Stoichiometry (sometimes called reaction stoichiometry to distinguish it from composition stoichiometry) is the calculation of quantitative (measurable) relationships of the reactants and products in a balanced chemical reaction. It can be used to calculate quantities such as the amount of products that can be produced with given reactants and percent yield (the percentage of the given reactant that is made into the product).

The stoichiometric coefficient in a chemical reaction system of the ith component is defined as

νi = dNi/dξ                            

where Ni is the number of molecules of i, and ξ is the progress variable or extent of reaction

The extent of reaction e can be regarded as a real (or hypothetical) product, one molecule of which is produced each time the reaction event occurs. It is the extensive quantity describing the progress of a chemical reaction equal to the number of chemical transformations, as indicated by the reaction equation on a molecular scale, divided by the Avogadro constant (it is essentially the amount of chemical transformations). The change in the extent of reaction is given by dξ = dnB/nB, where nB is the stoichiometric number of any reaction entity B (reactant or product) an dnB is the corresponding amount.

The stoichiometric coefficient vi represents the degree to which a chemical species participates in a reaction. The convention is to assign negative coefficients to reactants (which are consumed) and positive ones to products. However, any reaction may be viewed as "going" in the reverse direction, and all the coefficients then change sign (as does the free energy). Whether a reaction actually will go in the arbitrarily-selected forward direction or not depends on the amounts of the substances present at any given time, which determines the kinetics and thermodynamics, i.e., whether equilibrium lies to the right or the left.

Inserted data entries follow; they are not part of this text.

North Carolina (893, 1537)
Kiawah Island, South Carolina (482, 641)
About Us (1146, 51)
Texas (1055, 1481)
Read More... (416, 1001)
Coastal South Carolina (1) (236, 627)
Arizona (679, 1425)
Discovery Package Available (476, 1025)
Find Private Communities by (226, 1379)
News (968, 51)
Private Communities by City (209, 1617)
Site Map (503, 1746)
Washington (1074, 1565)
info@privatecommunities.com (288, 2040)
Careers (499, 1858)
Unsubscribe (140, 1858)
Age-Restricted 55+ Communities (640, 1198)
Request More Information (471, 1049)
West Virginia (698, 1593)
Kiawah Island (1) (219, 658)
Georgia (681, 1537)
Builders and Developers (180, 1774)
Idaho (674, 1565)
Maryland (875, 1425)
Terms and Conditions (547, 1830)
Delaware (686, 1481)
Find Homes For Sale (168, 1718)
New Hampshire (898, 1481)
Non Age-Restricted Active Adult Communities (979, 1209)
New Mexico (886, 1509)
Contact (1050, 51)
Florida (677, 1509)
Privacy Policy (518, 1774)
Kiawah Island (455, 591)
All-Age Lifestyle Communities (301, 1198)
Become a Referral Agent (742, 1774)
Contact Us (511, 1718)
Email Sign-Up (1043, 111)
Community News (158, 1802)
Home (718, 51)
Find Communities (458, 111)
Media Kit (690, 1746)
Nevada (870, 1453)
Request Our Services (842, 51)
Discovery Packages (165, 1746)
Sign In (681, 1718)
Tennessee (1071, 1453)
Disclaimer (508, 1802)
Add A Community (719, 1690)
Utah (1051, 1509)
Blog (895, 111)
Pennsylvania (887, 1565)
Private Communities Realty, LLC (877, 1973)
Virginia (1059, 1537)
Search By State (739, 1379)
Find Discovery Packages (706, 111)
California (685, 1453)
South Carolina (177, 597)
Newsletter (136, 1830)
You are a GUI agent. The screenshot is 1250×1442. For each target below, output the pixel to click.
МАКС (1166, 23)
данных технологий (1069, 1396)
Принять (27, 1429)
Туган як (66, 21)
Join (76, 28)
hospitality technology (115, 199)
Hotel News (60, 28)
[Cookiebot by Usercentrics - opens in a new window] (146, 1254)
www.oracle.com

If one contemplates actual reaction mechanisms, stoichiometric coefficients will always be integers, since elementary reactions always involve whole molecules. If one uses a composite representation of an "overall" reaction, some may be rational fractions. There are often chemical species present that do not participate in a reaction; their stoichiometric coefficients are therefore zero. Any chemical species that is regenerated, such as a catalyst, also has a stoichiometric coefficient of zero.